%%

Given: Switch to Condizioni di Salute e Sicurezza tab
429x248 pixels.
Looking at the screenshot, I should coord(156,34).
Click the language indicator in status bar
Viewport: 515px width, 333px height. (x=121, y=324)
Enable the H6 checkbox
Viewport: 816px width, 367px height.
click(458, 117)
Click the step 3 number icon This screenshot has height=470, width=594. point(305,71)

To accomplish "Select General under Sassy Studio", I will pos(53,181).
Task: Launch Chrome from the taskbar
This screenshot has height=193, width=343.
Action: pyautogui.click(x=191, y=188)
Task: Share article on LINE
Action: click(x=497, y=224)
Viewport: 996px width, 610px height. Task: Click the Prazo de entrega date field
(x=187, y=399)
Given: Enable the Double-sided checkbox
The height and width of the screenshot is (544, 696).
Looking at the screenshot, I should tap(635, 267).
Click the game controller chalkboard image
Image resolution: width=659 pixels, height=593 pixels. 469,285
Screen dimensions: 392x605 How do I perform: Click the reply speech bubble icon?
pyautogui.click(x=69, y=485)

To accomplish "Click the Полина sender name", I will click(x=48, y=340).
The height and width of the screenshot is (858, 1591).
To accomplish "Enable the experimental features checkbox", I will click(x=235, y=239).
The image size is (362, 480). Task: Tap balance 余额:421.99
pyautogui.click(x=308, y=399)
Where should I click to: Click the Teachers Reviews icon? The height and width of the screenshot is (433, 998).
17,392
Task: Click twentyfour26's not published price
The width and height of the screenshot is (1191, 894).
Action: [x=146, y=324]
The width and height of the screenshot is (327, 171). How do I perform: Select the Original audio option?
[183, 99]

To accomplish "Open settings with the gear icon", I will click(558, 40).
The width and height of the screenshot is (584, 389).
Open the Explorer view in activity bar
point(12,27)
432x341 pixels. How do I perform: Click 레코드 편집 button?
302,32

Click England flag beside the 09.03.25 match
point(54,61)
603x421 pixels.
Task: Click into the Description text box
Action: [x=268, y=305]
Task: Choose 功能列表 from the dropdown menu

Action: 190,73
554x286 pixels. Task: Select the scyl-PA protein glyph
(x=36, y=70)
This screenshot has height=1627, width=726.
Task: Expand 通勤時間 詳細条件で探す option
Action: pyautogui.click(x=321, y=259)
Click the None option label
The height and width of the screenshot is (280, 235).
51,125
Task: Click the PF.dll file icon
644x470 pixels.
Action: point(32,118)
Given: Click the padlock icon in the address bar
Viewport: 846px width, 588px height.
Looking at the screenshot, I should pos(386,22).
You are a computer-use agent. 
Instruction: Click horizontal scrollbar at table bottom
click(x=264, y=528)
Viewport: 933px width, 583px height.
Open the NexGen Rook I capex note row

%%

* _What is being asked_
Please return every entry exactly as it appears.

* _Solution below_
Given: Switch to Condizioni di Salute e Sicurezza tab
429x248 pixels.
Looking at the screenshot, I should coord(156,34).
Click the language indicator in status bar
Viewport: 515px width, 333px height. (x=121, y=324)
Enable the H6 checkbox
Viewport: 816px width, 367px height.
click(458, 117)
Click the step 3 number icon This screenshot has height=470, width=594. point(305,71)

To accomplish "Select General under Sassy Studio", I will pos(53,181).
Task: Launch Chrome from the taskbar
This screenshot has height=193, width=343.
Action: pyautogui.click(x=191, y=188)
Task: Share article on LINE
Action: click(x=497, y=224)
Viewport: 996px width, 610px height. Task: Click the Prazo de entrega date field
(x=187, y=399)
Given: Enable the Double-sided checkbox
The height and width of the screenshot is (544, 696).
Looking at the screenshot, I should tap(635, 267).
Click the game controller chalkboard image
Image resolution: width=659 pixels, height=593 pixels. 469,285
Screen dimensions: 392x605 How do I perform: Click the reply speech bubble icon?
pyautogui.click(x=69, y=485)

To accomplish "Click the Полина sender name", I will click(x=48, y=340).
The height and width of the screenshot is (858, 1591).
To accomplish "Enable the experimental features checkbox", I will click(x=235, y=239).
The image size is (362, 480). Task: Tap balance 余额:421.99
pyautogui.click(x=308, y=399)
Where should I click to: Click the Teachers Reviews icon? The height and width of the screenshot is (433, 998).
17,392
Task: Click twentyfour26's not published price
The width and height of the screenshot is (1191, 894).
Action: [x=146, y=324]
The width and height of the screenshot is (327, 171). How do I perform: Select the Original audio option?
[183, 99]

To accomplish "Open settings with the gear icon", I will click(558, 40).
The width and height of the screenshot is (584, 389).
Open the Explorer view in activity bar
point(12,27)
432x341 pixels. How do I perform: Click 레코드 편집 button?
302,32

Click England flag beside the 09.03.25 match
point(54,61)
603x421 pixels.
Task: Click into the Description text box
Action: [x=268, y=305]
Task: Choose 功能列表 from the dropdown menu

Action: 190,73
554x286 pixels. Task: Select the scyl-PA protein glyph
(x=36, y=70)
This screenshot has height=1627, width=726.
Task: Expand 通勤時間 詳細条件で探す option
Action: pyautogui.click(x=321, y=259)
Click the None option label
The height and width of the screenshot is (280, 235).
51,125
Task: Click the PF.dll file icon
644x470 pixels.
Action: point(32,118)
Given: Click the padlock icon in the address bar
Viewport: 846px width, 588px height.
Looking at the screenshot, I should pos(386,22).
You are a computer-use agent. 
Instruction: Click horizontal scrollbar at table bottom
click(x=264, y=528)
Viewport: 933px width, 583px height.
Open the NexGen Rook I capex note row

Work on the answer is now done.